#### Extract:
----

Tournament Gamers
Painting Masterclass 3: Paul Scott – Plague Marines
I’m not going to sit here and tell you how well I know Paul.
Fact is we never crossed paths before him living in the north and myself living
in the south. However when I was looking at the Heat 1 results from the GT I saw
this huge Plague Marine Staring at me! Wondering what it was I came across Paul’s
army and much to my own delight saw he was a tournament gamer and took the top
spot for painting at Heat 1! So i contacted him and asked him about his army and to write about himself. Without further ado this is his story!
1. Tell me about
yourself and how you got into Warhammer
I’m a 33yr old toy soldier sci-fi loving geek. I worked for
Games Workshop for nearly 12yrs doing a mix of jobs from retail to customer
service to writing Battle Games in Middle Earth articles and the odd thing for
white dwarf amongst play testing and such.
I now commission paint from home for anyone who wants me to
from your everyday gamer to Mantic Games. That is in between watching the
Hitler channels on Sky TV, reading every pulp military sci-fi novel I can grab
and answering to every whim of 3 demanding house cats; Magnus, Jessica and
Kitler…
I got into Warhammer/gaming when I was 10yrs old back t’up
north. I used to love comics, Victor for boys, Victory, Battle and commando
etc. One day I was allowed to go to the shop on my own to pick them up as my
grandfather was busy. I had a £5 note in my hand and walked in the shop to get
the latest instalment of Jonny Red and looked at the top shelf! Bad lad. On it
I saw a strange but mesmerising magazine-WHITE DWARF 122. £1.25p later I was
the excited owner of pages of pure awesome and wonderment. When I got back to
my Grandparents though, I was taught the virtues of not spending more money
that wasn’t yours then you were meant to…
Well after reading it and feeling decidedly lost, amazed and
stunned I convinced my Grandparents to get me a subscription and that was it, I
was hooked.

----

#### Records from a data collection:
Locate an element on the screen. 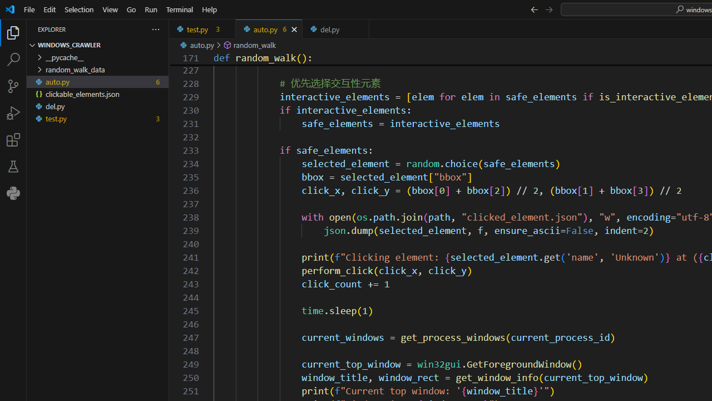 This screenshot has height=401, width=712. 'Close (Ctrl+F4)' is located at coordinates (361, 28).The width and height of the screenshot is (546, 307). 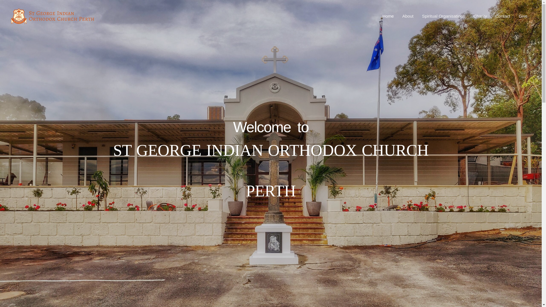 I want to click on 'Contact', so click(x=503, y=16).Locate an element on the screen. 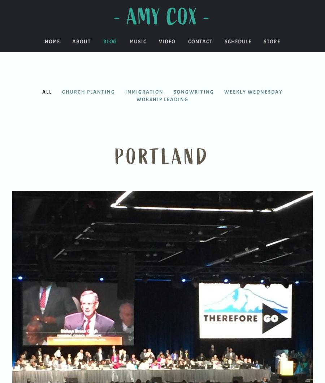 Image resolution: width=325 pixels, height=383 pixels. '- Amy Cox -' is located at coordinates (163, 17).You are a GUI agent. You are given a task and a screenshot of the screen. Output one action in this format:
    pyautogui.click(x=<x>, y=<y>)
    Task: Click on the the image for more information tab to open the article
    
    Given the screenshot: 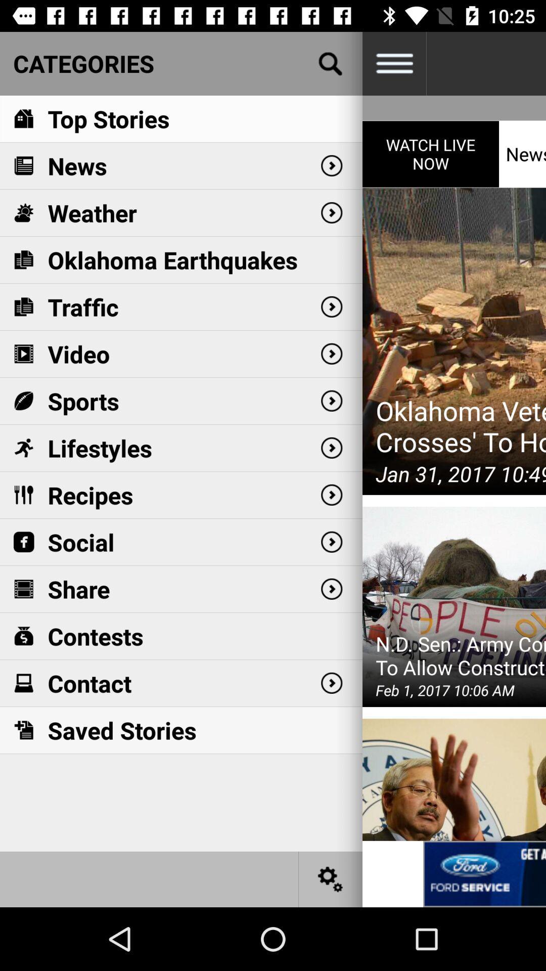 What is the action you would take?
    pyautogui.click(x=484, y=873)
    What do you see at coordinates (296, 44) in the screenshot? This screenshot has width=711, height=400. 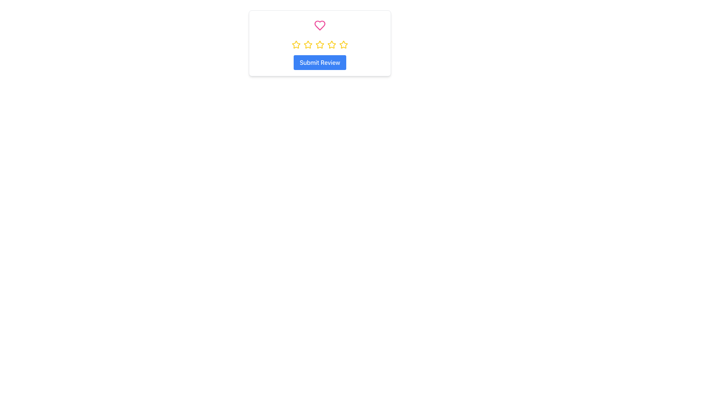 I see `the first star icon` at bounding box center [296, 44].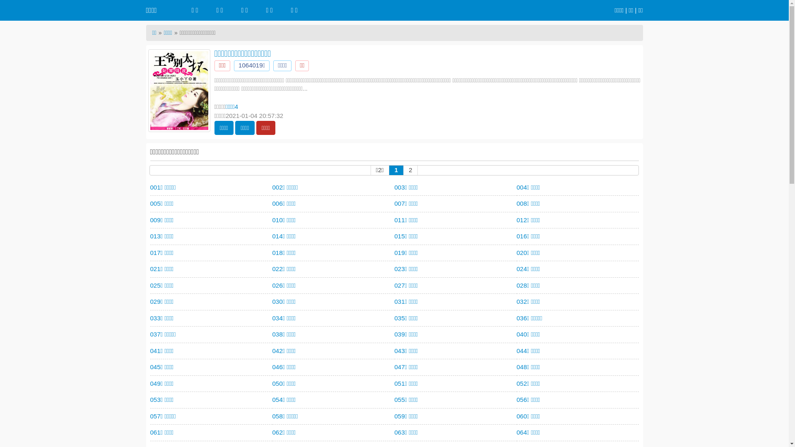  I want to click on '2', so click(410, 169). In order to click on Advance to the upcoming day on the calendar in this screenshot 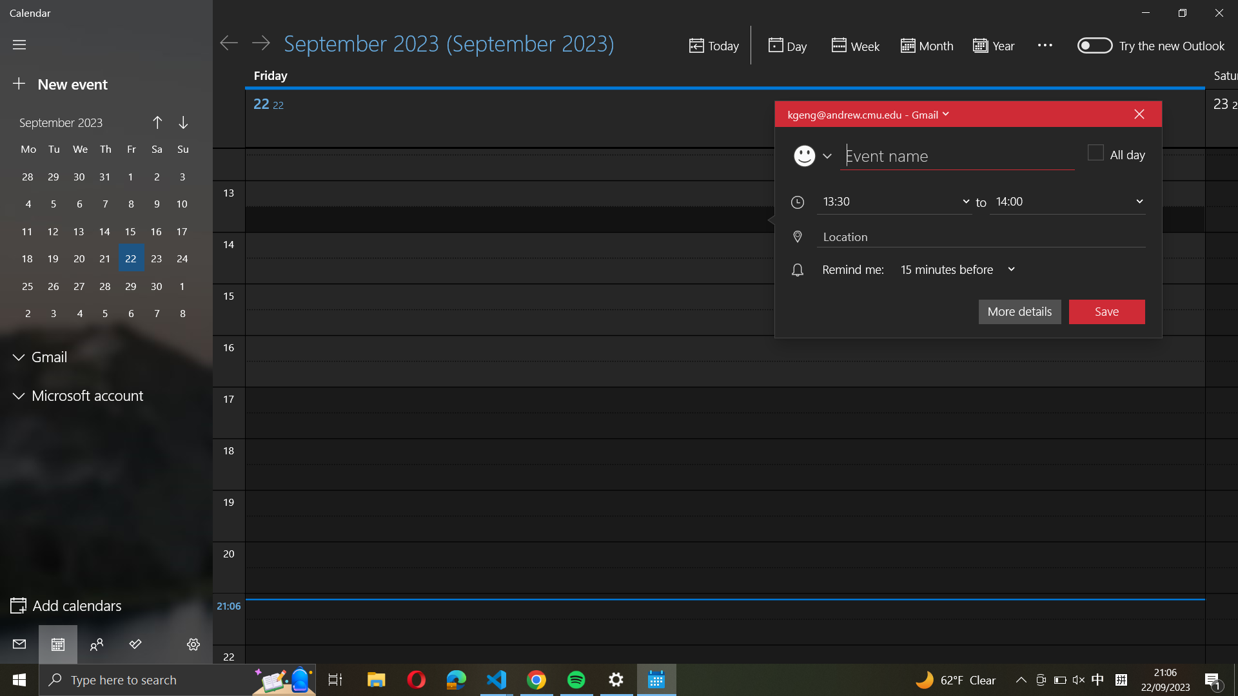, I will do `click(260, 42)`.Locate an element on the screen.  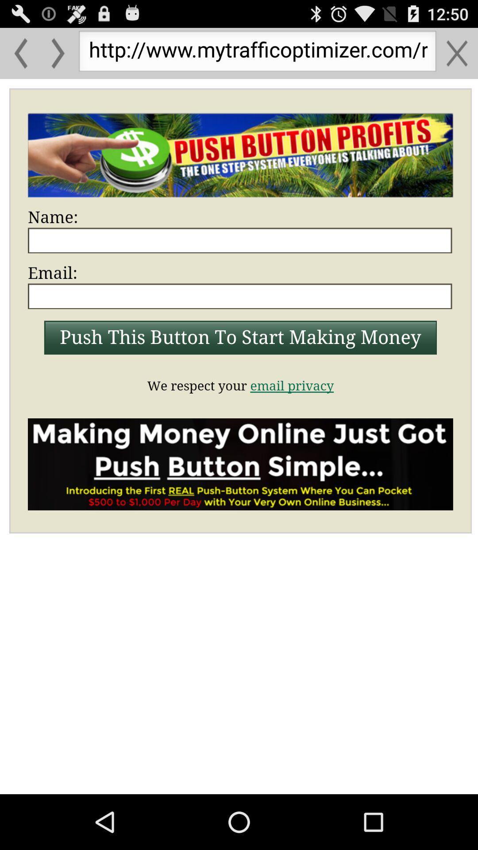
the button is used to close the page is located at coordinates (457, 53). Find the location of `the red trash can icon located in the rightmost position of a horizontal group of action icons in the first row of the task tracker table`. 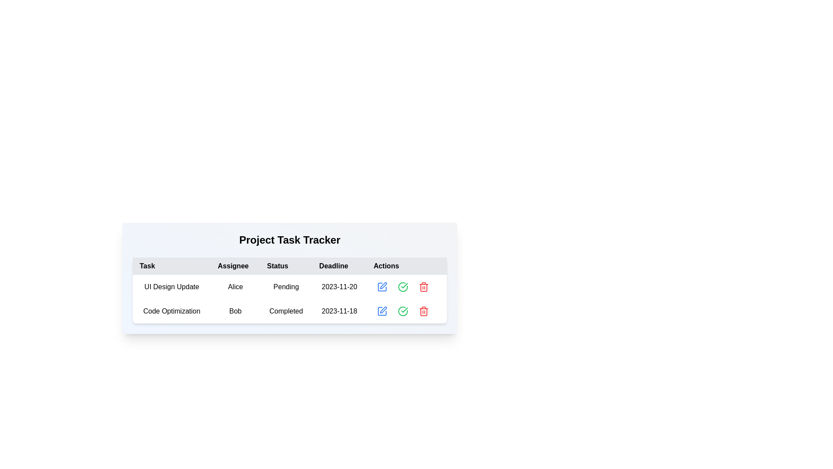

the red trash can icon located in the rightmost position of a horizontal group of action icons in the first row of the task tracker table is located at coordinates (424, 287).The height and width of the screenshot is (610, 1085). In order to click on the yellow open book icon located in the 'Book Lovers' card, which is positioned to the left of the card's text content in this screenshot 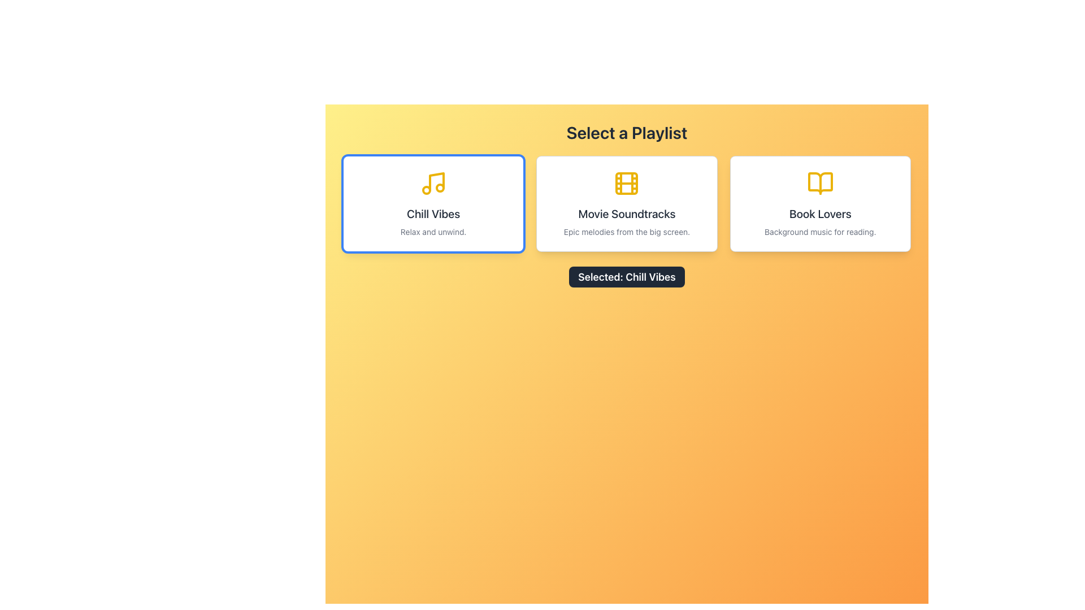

----

#### Work instructions:
1/ Write out the part of the interview starting at "Fact is we never" and ending at "testing and such.".
2/ Answer these questions about the interview:
(a) For about how many years did Paul work for Games Workshop?
(b) How old was he when he got into Warhammer?
(c) Which issue of White Dwarf did he buy at the shop?

#### Solved problems:
1/
Fact is we never crossed paths before him living in the north and myself living
in the south. However when I was looking at the Heat 1 results from the GT I saw
this huge Plague Marine Staring at me! Wondering what it was I came across Paul’s
army and much to my own delight saw he was a tournament gamer and took the top
spot for painting at Heat 1! So i contacted him and asked him about his army and to write about himself. Without further ado this is his story!
1. Tell me about
yourself and how you got into Warhammer
I’m a 33yr old toy soldier sci-fi loving geek. I worked for
Games Workshop for nearly 12yrs doing a mix of jobs from retail to customer
service to writing Battle Games in Middle Earth articles and the odd thing for
white dwarf amongst play testing and such.

2/
(a) Nearly 12 years
(b) 10 years old
(c) White Dwarf 122